» **Texte fourni**
Entrevue avec Monique LaRue - Psychanalyse de l'âme québécoise

Au commencement, dans la Bible, étaient deux frères, Caïn et Abel. Le premier jalousant férocement le second au point de lui donner la mort. Dans L'oeil de Marquise, le dernier roman de Monique LaRue publié chez Boréal, les deux frères, Doris et Louis, sont québécois. Et, au-delà de l'amour du père, sujet tabou de leur mésentente, c'est le second référendum sur l'indépendance du Québec qui les divise et les oppose, l'un étant un indépendantiste convaincu, l'autre portant le fardeau de la culpabilité chronique d'un racisme peut-être inconscient. Marquise, leur soeur, est aussi la narratrice. C'est le témoin permanent et discret de cette discorde, l'oeil qui suit ses frères à travers leur histoire, à partir de l'enfance.

» **Données**

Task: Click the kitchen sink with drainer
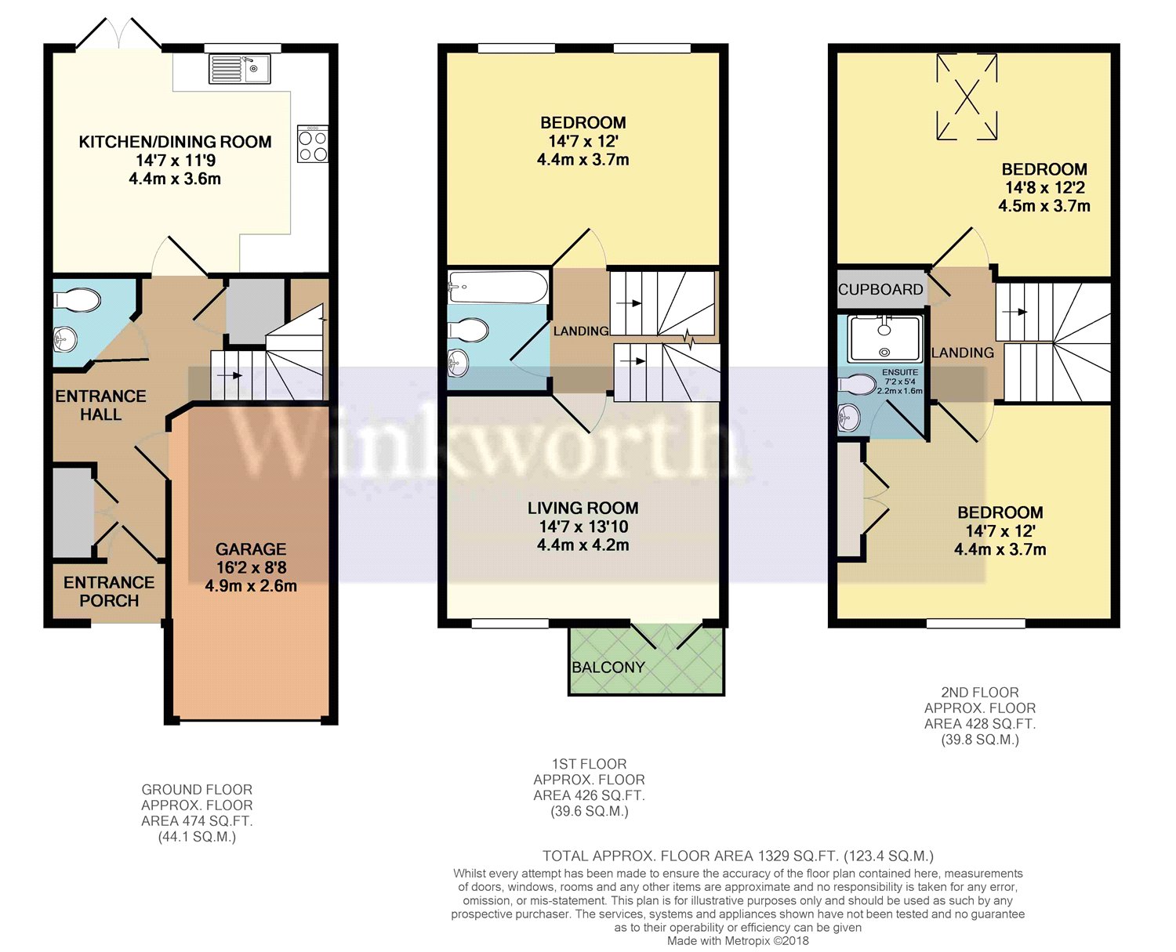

» **Travail à faire**
[1] Relevez tous les noms de personnes ou de personnages cités dans le texte.
[2] Recopiez à l'identique le passage du texte qui commence par « Entrevue avec Monique » et se poursuit jusqu'à « partir de l'enfance. ».
Les données n'interviennent pas ici.

» **Réponses dans l'ordre**
[1] Monique LaRue, Caïn, Abel, Doris, Louis, Marquise

[2]
Entrevue avec Monique LaRue - Psychanalyse de l'âme québécoise

Au commencement, dans la Bible, étaient deux frères, Caïn et Abel. Le premier jalousant férocement le second au point de lui donner la mort. Dans L'oeil de Marquise, le dernier roman de Monique LaRue publié chez Boréal, les deux frères, Doris et Louis, sont québécois. Et, au-delà de l'amour du père, sujet tabou de leur mésentente, c'est le second référendum sur l'indépendance du Québec qui les divise et les oppose, l'un étant un indépendantiste convaincu, l'autre portant le fardeau de la culpabilité chronique d'un racisme peut-être inconscient. Marquise, leur soeur, est aussi la narratrice. C'est le témoin permanent et discret de cette discorde, l'oeil qui suit ses frères à travers leur histoire, à partir de l'enfance.